**Work request:** In the material below, the lines containing the word "will" are required; copy each of them.

**Task data:**

____

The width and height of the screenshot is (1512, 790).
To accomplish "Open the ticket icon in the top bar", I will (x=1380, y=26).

____

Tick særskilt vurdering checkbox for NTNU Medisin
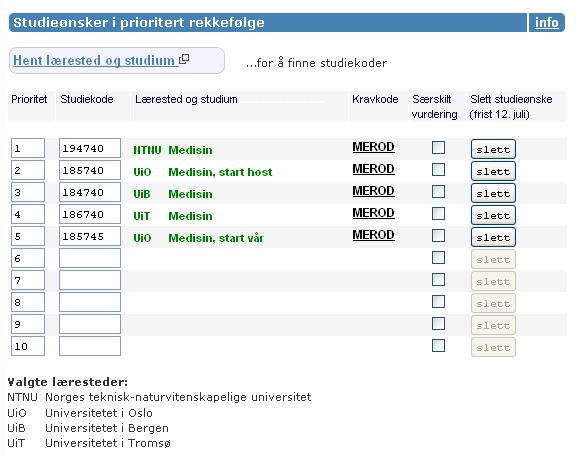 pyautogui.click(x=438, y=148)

____

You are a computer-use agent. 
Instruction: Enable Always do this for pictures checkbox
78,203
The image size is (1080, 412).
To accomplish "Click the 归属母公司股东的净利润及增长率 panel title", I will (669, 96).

____

**The answer:**
To accomplish "Open the ticket icon in the top bar", I will (x=1380, y=26).
To accomplish "Click the 归属母公司股东的净利润及增长率 panel title", I will (669, 96).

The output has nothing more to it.